**FRAGMENTO DEL DOCUMENTO:**
::::
Directora del Museo de la Lengua de la Biblioteca Nacional y 
autora de las novelas Habla Clara (2012) y No tengo tiempo" (2010)

Ay, ay, ay. Comenzar por un insulto.
O por un término que se arroja a los debates públicos con especial énfasis denigratorio.
Como para otras fue puta. Para otra más bien.
Como para ésta fue y es yegua.
Denigración y después. La lengua como reservorio de misiles o estallido de latigazos. La lengua, materia de toda violencia, incluso de la que no procura palabras.
Pero he aquí una palabra. Que circula y se repite. Repiqueteo contra ella.
Según el diccionario significa persona que hace el mal. Pero rápidamente nos coloca en un problema etimológico: de concha viene.
O sea: que remite al mundo femenino, las vaginas, la sexualidad. Como usina de amenazas, no sólo superficie del insulto.
Pero no se trata de ofenderse ni de apelar a tribunales o resguardos institucionales contra los ladridos denigratorios.
Puede hacerse, pero la subversión más profunda es otra.
Reencontrarse con la potencia de la amenaza, preguntarse  qué es lo que amenaza, lo que incordia, lo que irrita. Qué es lo que a algunos les produce sueños y a otros pesadillas.
Buscar la hebra de una política insumisa en la fuerza de una oscuridad condenada: la del deseo y la afirmación de una fuerza del existir.
¿O no es uno de los mejores rostros de Eva el que imagina Perlongher? Mejor en el sentido de más intenso, provocativo, capaz de dejar insomne.
Revertir, entonces, ir por la interrogación de aquello que enuncia –sin querer enunciarlo- el agravio. Revertir: afirmar lo que se intenta denigrar. Incluso la supuesta maldad femenina que estaría en juego. Incluso el deseo articulado con el poder. Incluso la extrema racionalidad que algunos llaman impostación. Incluso la pulsión de imaginar una escenografía para el teatro de la política.
Revertir o reversionar, antes que denunciar persecuciones. Menos vocación para acudir al inadi que para inventar una política del lenguaje.
De otro modo aun: la violencia que se materializa en la lengua, que se hace piedra incrustada para ser arrojada al rostro del otro, no reclama la adecuación a una grilla de lo políticamente correcto, sino la tensión sobre la molestia ajena.
Sobre el fondo de todo el imaginario de la vampiresa, la seductora, la malvada. Nunca una Blancanieves solidaria ni una Bella durmiente paciente de toda paciencia. La conchuda no es ni una ni otra, ni huérfana desvalida ni muchacha a la espera. Es mujer de temer o de armas llevar.

Contra la denigración, afirmación.
Contra la injuria, insumisión.
Porque las variantes son escasas y el odio se derrama implacable.
Porque tachin-tachin de cacerolas es el ritmo que marca el silabeo de conchuda. Y por su revés, el llamado a la cocina que subyace la condena a la supuesta maldad femenina, a su vocacional perversidad, a su astucia manipuladora.
Que nuestra lengua no esté por debajo de tamaños desafíos ni se asuste ante la injuria. Quiero decir, que sepamos alumbrar una retórica no esquiva de lo femenino, no tributaria de una racionalidad que tiende a la lisura, no prejuiciosa frente a lo poético y sus desvaríos, no moralista frente a la astucia ni trémula frente a la voluntad política ni timorata frente al deseo.
::::
**INFORMACIÓN SUMINISTRADA:**

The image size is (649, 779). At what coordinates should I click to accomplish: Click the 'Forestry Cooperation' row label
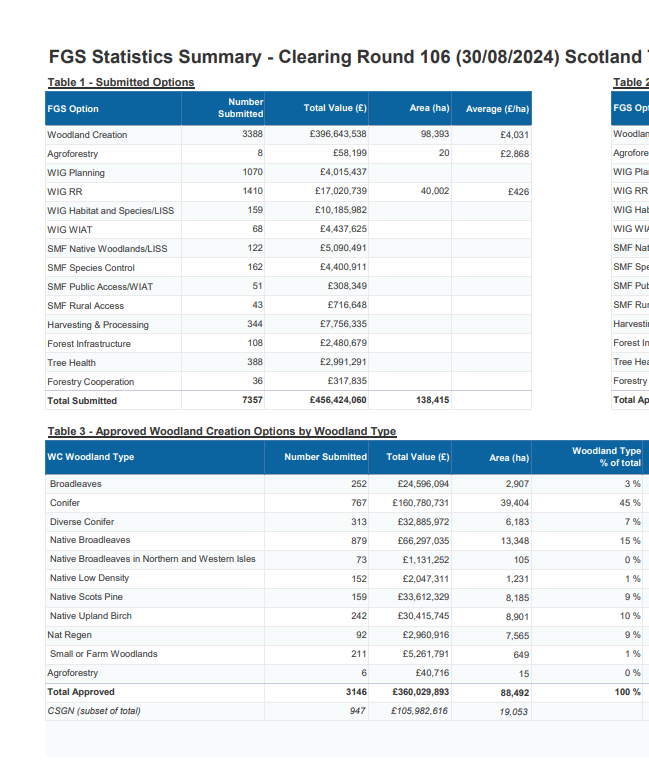click(x=90, y=382)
::::
**CONSIGNA:**
Pasa al inglés la siguiente oración del fragmento del documento: "Pero no se trata de ofenderse ni de apelar a tribunales o resguardos institucionales contra los ladridos denigratorios."

**SOLUCIÓN:**
But it is not a matter of taking offense or of appealing to courts or institutional safeguards against the denigrating barking.